# [Actions to take]
1. Which distinct usernames post in the forum thread about the dream betta drawing below? List each one once.
2. Write the next part of the forum thread about the dream betta drawing, continuing from where it stops.

[Selected text start]

# Dream Betta drawing



## SassyBetta (Aug 1, 2011)

so i had a dream last night and it was like a collaboration of daily events and this purdy betta. So i decided to draw it once i finished breakfast and heres what i came up with.


lol and yes that is an eye shadow pallet lol i find it blends better than pencil


----------



## Betta Bug (Aug 3, 2011)

Wow thats beautiful!


----------



## SassyBetta (Aug 1, 2011)

thank you lol just messing around with it for a lil  it was fun to draw


----------



## youlovegnats (Feb 23, 2011)

Gorgeous! I love the pouty lips x3


----------



## SassyBetta (Aug 1, 2011)

lol thnx, its my first drawing of a betta so im kinda glad it didnt end up looking like a big color blob lol


----------



## BettaGirl290 (Jul 29, 2010)

rofl


----------



## BettaGirl290 (Jul 29, 2010)

i love it :3 its really good drawing, since it didn't end up like a blob as most of mine do -.-" im impressed at most artwork XD


----------



## SassyBetta (Aug 1, 2011)

lol ah most of mine end up as blobs lol for some reason i draw better when im kinda sleepy , my moms like going all maternal on me and wants to frame it and stuff lol.


----------



## BettaGirl290 (Jul 29, 2010)

[Selected text end]
[Records provided start]

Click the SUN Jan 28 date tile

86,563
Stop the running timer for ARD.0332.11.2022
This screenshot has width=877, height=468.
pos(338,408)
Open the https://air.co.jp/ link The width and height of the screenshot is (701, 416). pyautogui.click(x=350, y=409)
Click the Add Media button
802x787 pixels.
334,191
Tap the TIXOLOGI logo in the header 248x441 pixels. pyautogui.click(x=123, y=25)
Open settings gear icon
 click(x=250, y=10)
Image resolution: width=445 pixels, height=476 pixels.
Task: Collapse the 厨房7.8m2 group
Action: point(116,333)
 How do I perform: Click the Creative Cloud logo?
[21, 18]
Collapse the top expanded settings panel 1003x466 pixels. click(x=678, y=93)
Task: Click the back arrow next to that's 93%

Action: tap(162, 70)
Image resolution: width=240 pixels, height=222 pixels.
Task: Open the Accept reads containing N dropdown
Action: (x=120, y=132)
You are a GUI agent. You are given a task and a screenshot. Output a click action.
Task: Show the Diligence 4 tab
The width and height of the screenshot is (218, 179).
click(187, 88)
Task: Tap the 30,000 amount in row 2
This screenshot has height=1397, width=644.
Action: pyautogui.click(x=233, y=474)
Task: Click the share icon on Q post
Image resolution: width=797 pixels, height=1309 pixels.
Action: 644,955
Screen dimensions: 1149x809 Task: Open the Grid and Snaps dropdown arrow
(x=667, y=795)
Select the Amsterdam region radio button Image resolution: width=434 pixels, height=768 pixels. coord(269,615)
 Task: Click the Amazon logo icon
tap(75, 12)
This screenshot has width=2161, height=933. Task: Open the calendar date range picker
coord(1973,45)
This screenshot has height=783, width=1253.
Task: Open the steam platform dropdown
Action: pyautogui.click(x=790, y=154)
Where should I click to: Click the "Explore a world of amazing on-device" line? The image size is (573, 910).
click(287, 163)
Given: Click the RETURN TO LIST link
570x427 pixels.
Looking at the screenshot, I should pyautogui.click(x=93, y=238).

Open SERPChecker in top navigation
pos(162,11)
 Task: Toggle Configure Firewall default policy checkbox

[Records provided end]

# [Answer set]
1. SassyBetta, Betta Bug, youlovegnats, BettaGirl290

2.
ROFL i do too! i draw better when im very sleepy......


----------



## SassyBetta (Aug 1, 2011)

lol i know right. i got first place in my schools art contest cuz i drew some flower background thing when i was all sleepy on pain killers after my wisdom teeth removall. so funny. i was just a lil scared when i put it on here for what people would say lol if it was bad or good .


----------



## BettaGirl290 (Jul 29, 2010)

lol, i made half a notebook full of sketches of pokemon.... they where AWESOME
but i lost the notebook


----------



## bahamut285 (Dec 10, 2010)

Cute! I like his lips too xD 

This is great! How old are you? :O


----------



## SassyBetta (Aug 1, 2011)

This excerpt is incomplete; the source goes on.